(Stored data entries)

▼

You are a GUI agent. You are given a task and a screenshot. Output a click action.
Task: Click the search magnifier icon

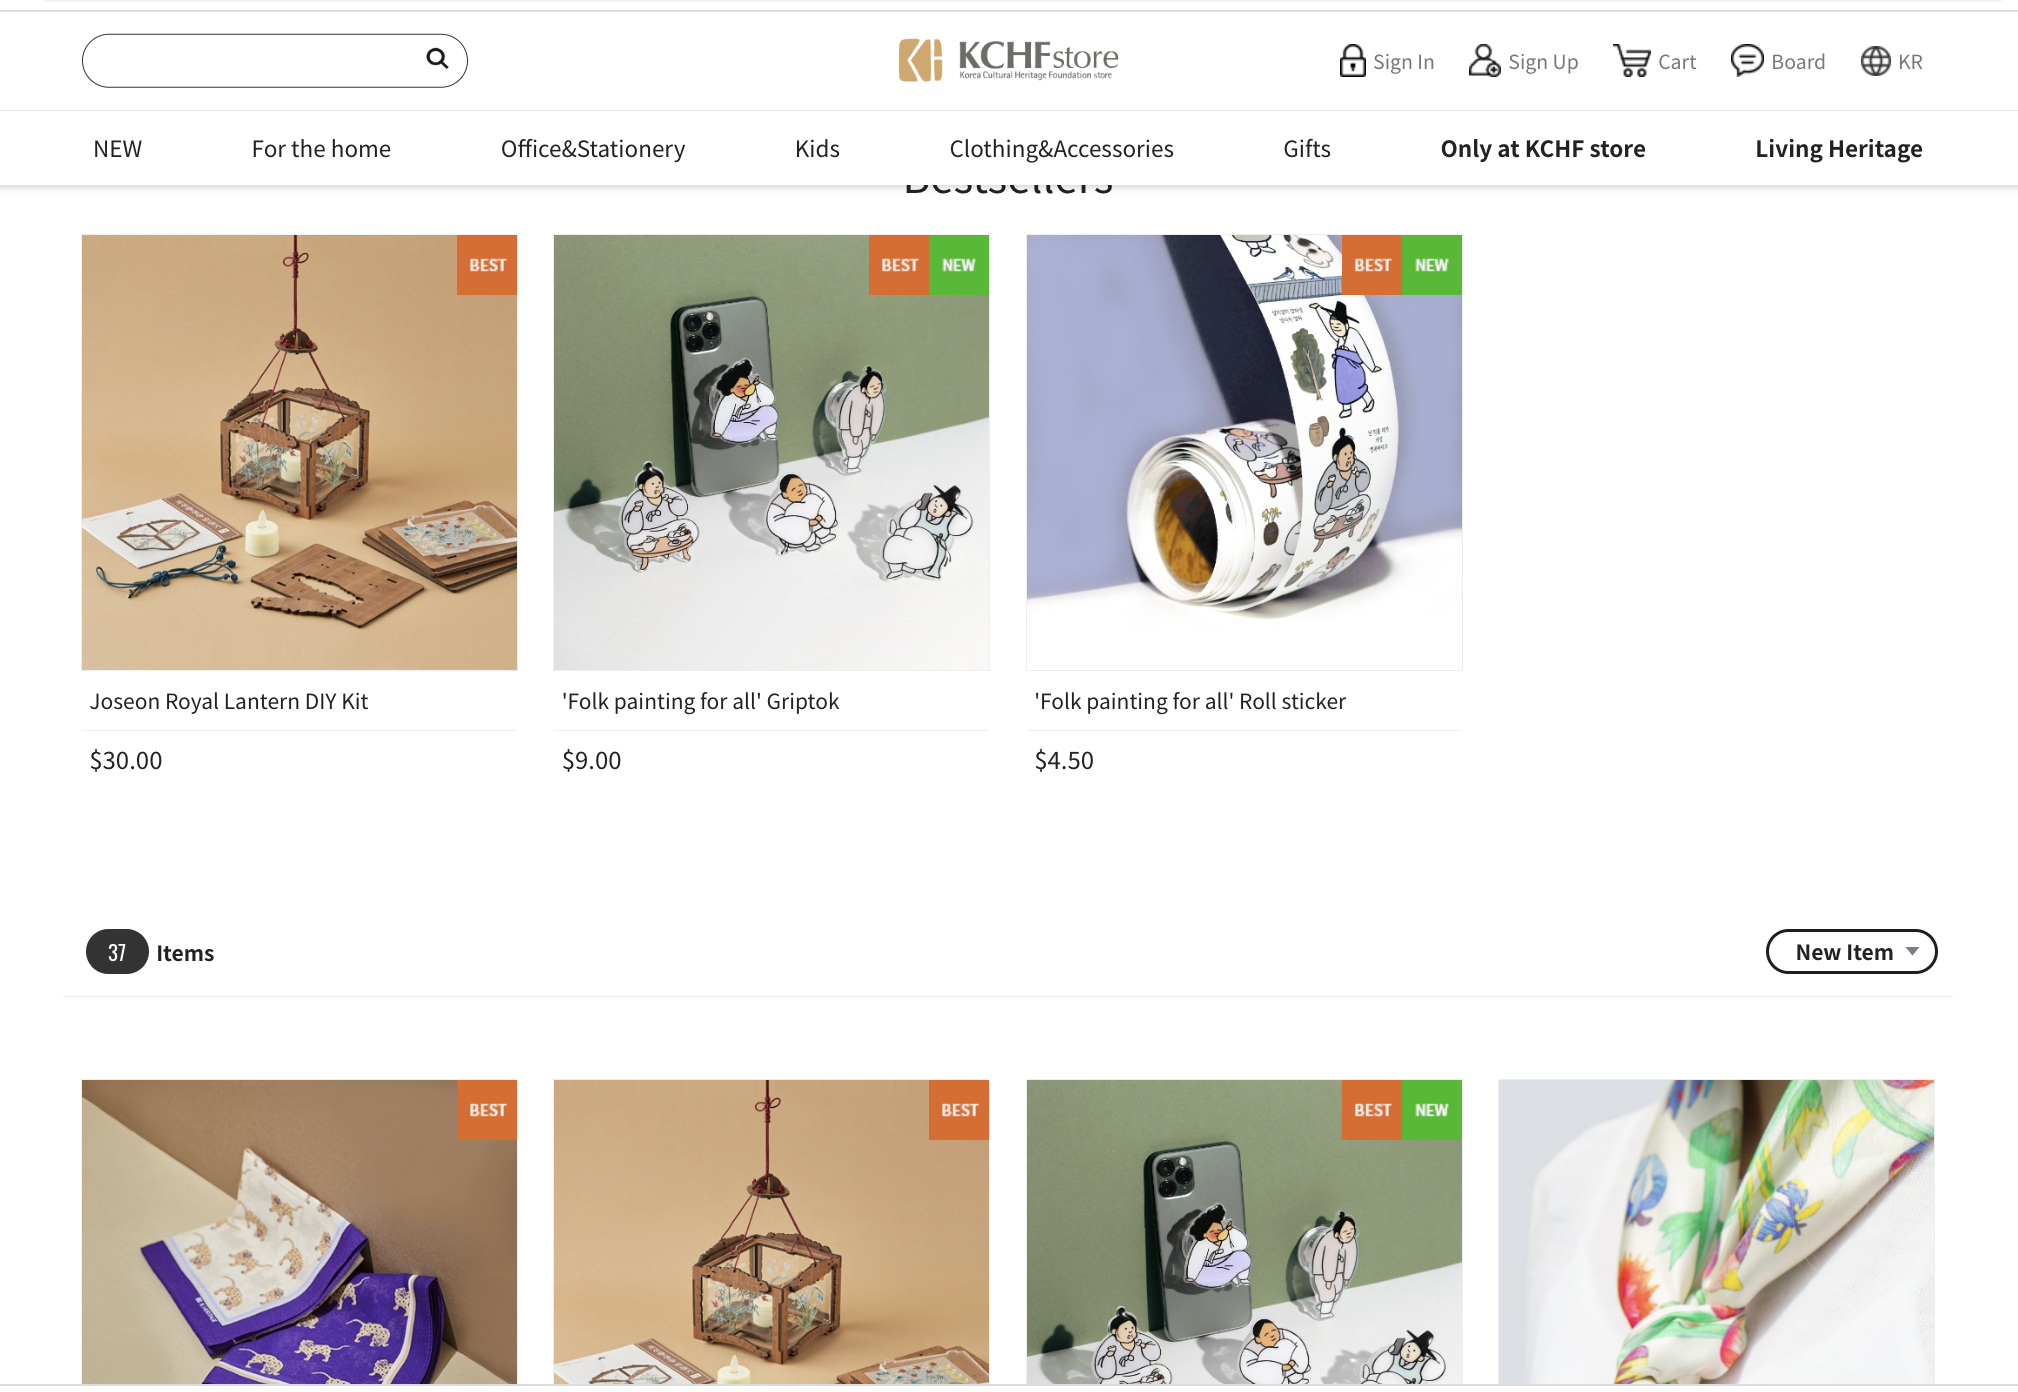pos(437,58)
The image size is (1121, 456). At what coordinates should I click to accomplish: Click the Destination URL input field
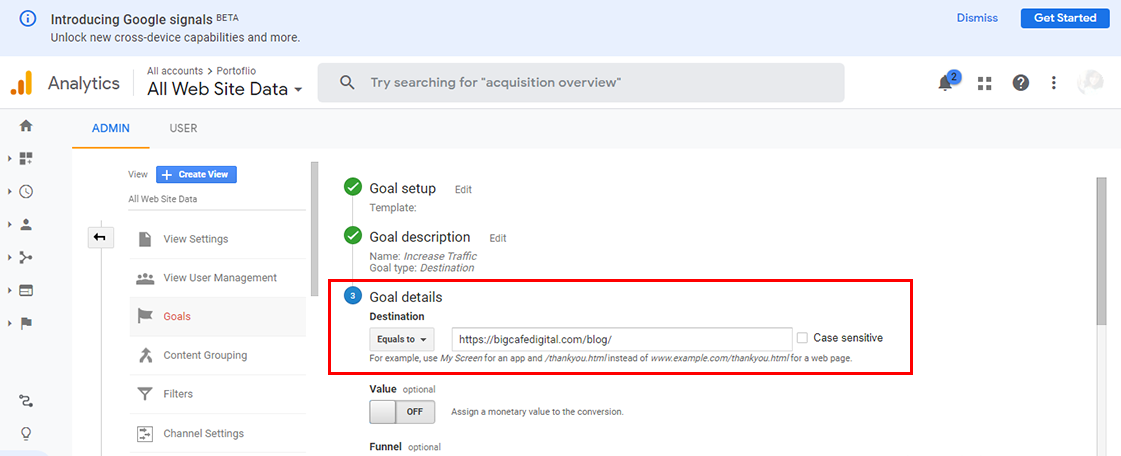point(621,339)
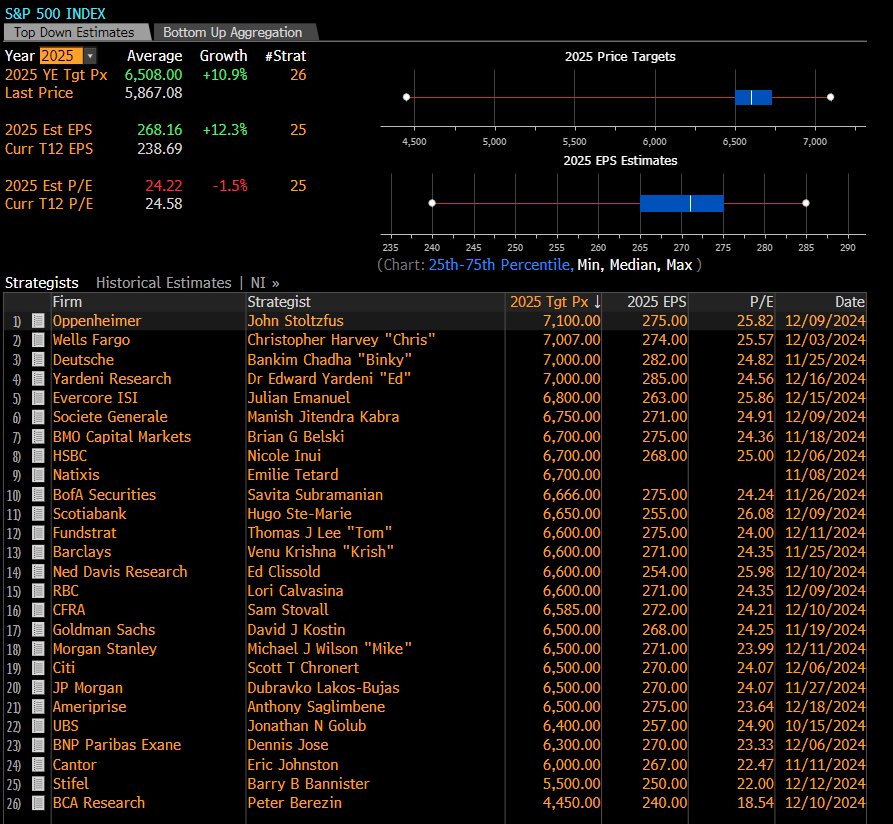The image size is (893, 824).
Task: Open the data sheet icon beside Oppenheimer
Action: coord(37,321)
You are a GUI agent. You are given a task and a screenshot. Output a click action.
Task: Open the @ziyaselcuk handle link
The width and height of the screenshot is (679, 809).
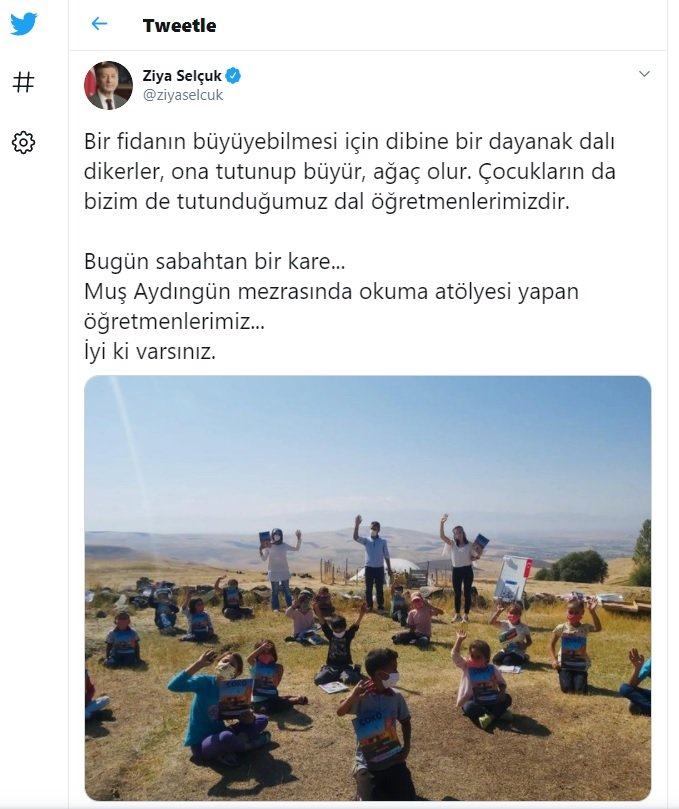(183, 95)
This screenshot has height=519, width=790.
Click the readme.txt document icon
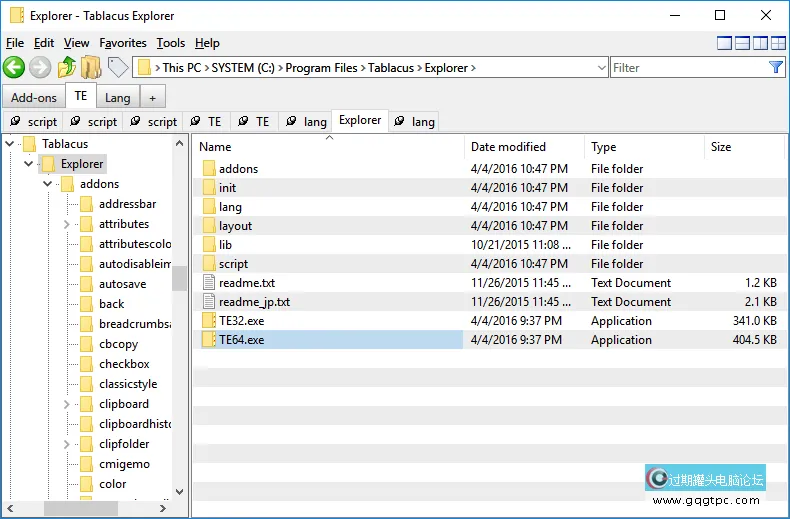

▲

▶ **What the task asks**:
From the line containing "Task: Click the search magnifier icon" down to the last line of the data above, transcribe exactly those lines and no others; omit the pictures.

▶ **Result of this task**:
Task: Click the search magnifier icon

pos(437,58)
The image size is (1121, 456). At what coordinates should I click to accomplish: Click the Destination URL input field
point(621,339)
The image size is (893, 824).
Task: Open the data sheet icon beside Oppenheimer
Action: coord(37,321)
You are a GUI agent. You are given a task and a screenshot. Output a click action.
Task: Open the @ziyaselcuk handle link
The width and height of the screenshot is (679, 809).
(183, 95)
This screenshot has height=519, width=790.
Click the readme.txt document icon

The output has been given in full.